It’s 3:30 p.m. on a Wednesday afternoon and the dining room at Dooky Chase’s Restaurant is mostly empty, save for three lingering customers talking around a small table.
One holds out his hand to compliment Chef Cleo Robinson, a Dooky Chase sous chef.

“The gumbo was delicious,” he tells her.
“The Creole Burger was amazing,” his tablemate says.
Dooky Chase’s Restaurant in Treme has been a community staple since 1941 and grew into a national treasure as Chef Leah Chase served her delicious Creole cuisine to worldwide leaders, entertainers and newsmakers. Chase and her husband, Edgar “Dooky” Chase Jr., opened their doors to freedom riders and civil rights leaders, including Dr. Martin Luther King Jr. and Thurgood Marshall, during the Civil Rights Movement, and allowed integrated groups to strategize in the restaurant’s upstairs dining room.
“Dooky” Chase died in 2016 at the age of 88. Leah Chase died in 2019 at the age of 96, remaining active at the restaurant to the very end.
“I would describe her as phenomenal, very resilient, very caring,” said Robinson, a niece who has worked at the restaurant for 43 years.
Robinson said it was a pleasure to work with her aunt, “to see her fight, her tenacity to keep this restaurant afloat, keep the community going, and to give it all she got. Never once would you hear her say, ‘I’m tired. I just can’t do this anymore.’”
Robinson, 62, is one of four Chase family members featured in a new cooking show,
“The Dooky Chase Kitchen: Leah’s Legacy.” It will premiere Saturday (April 29) at 10 a.m., on WYES. In addition to Robinson, the show will feature Dooky Chase executive chef Edgar “Dook” Chase IV, Chef Zoe Chase and Eve Marie Haydel, Dooky Chase bar manager.
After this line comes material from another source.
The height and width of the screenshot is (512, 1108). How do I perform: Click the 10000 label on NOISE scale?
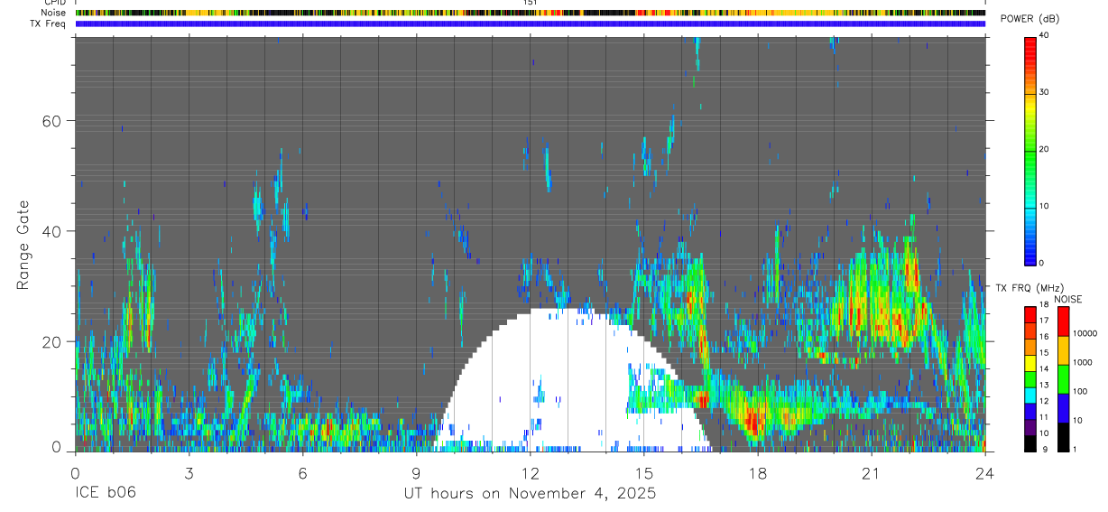(x=1085, y=333)
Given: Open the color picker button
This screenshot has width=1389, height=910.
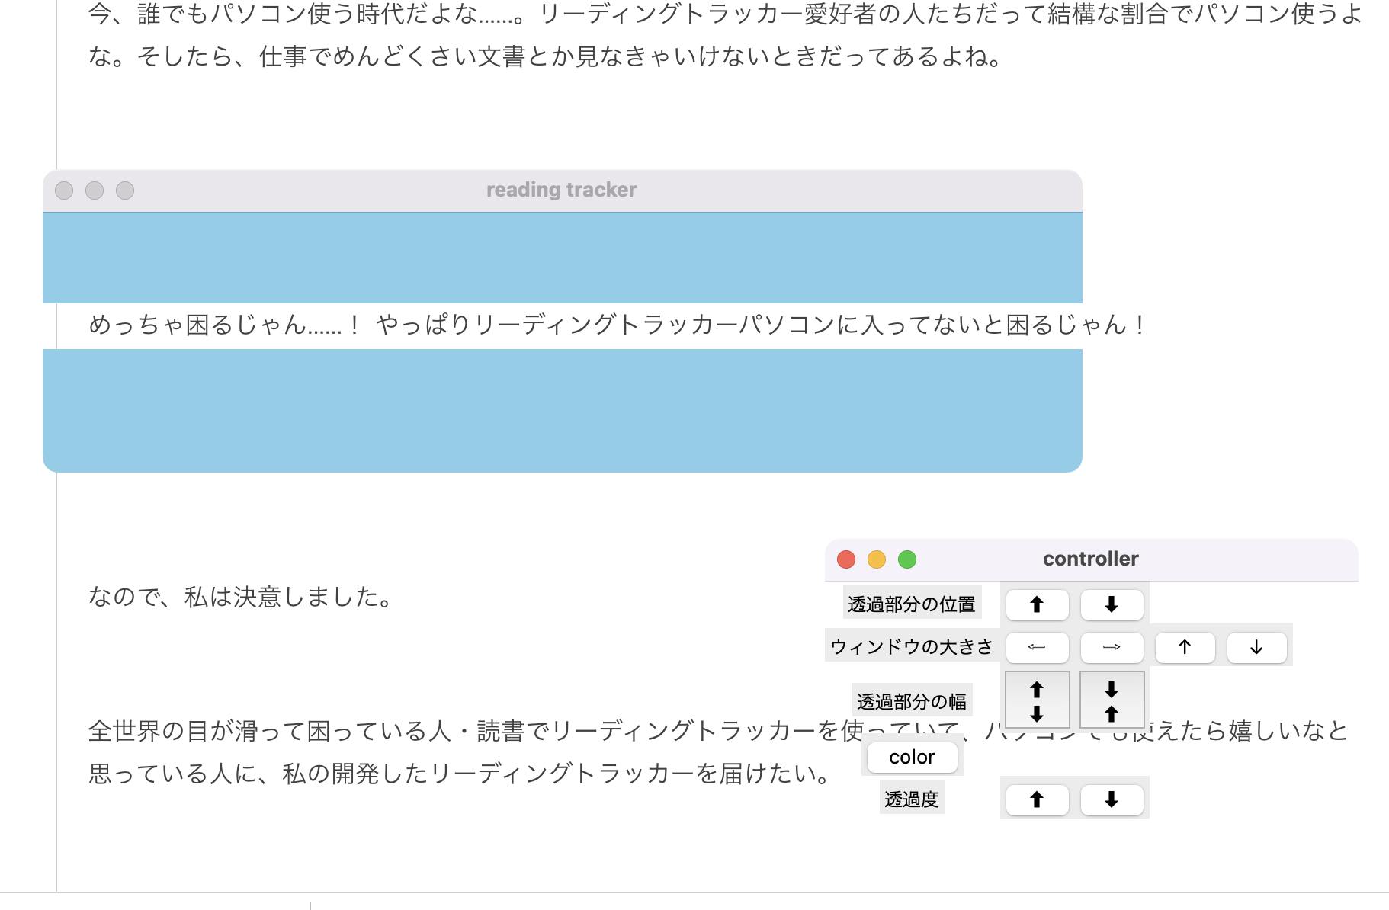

Dook Chase recently talked to journalist Michelle Miller of CBS Mornings about the next generation of Chases and how they have expanded the family business.
“We all have degrees in so many different fields, but we all find our way back home and home is the restaurant,” he told Miller.
Over 26 episodes, viewers get to see the Chase family — Dook, Zoe and Robinson — make some of the classic dishes that made Leah Chase the “Queen of Creole cuisine.” The recipes may seem daunting, but the chefs lead the audience in easy-to-follow, step-by-step directions during the cooking demonstrations.
Zoe, at 23, is one of the youngest Chases who is cooking these days. During the pandemic she made her way into the kitchen and decided it was her calling. Chef Zoe is now part of the family business.
Zoe said she never got the opportunity to cook alongside her grandmother, who died when Zoe was 19, but she hopes the new cooking show will highlight her grandmother’s life and achievements, as well as demonstrate how the new generation is continuing her grandmother’s legacy.

“I hope people learn the delicious recipes we’re showing them, how much love we put into the food,” Zoe said. “I hope we continue to do more great things and expand because, I think that’s what grandmother really wanted, to expand the restaurant.”
The cooking show is an expansion of the Dooky Chase brand, but also a show rooted in family.
It was something Leah Chase instilled in her brood — family first. Her motto was: “pray, work hard and do for others.”
Haydel has the adage as her screensaver. She was working a corporate job in Atlanta and came home when the pandemic hit. Haydel found her way behind the bar, following in her grandfather’s footsteps. She is now bar manager at Dooky Chase.
You’ll see Haydel whip up a few creative cocktails during the cooking show.
“You’ll watch the show and see how much love and understanding goes into the food and those pots,” Haydel said. “I was like, I have to match that same level of love and care and intent behind what I’m serving.”

The show is ultimately about family, Haydel said. She pointed out that there are now five generations working at Dooky Chase’s and it takes all of them to fill her grandparents’ shoes. Haydel said she hopes the show “inspires other families to work together, have fun at what you’re doing, and just really take pride in everything that you do and create.”
Her grandmother’s legacy, she said, “is how she inspired people while she was here to be the best that they could be, to serve others and to preserve your family, preserve your history, and honor that, honor people and honor God by doing that.”
“THE DOOKY CHASE KITCHEN: LEAH’S LEGACY” premieres on Saturday (April 29) at 10 a.m. on WYES-TV and will stream on wyes.org/live and on the free WYES and PBS apps. Episodes will premiere each Saturday at 10 a.m. and will repeat on Sundays at 11:30 a.m. There is also a companion cookbook available and on sale now.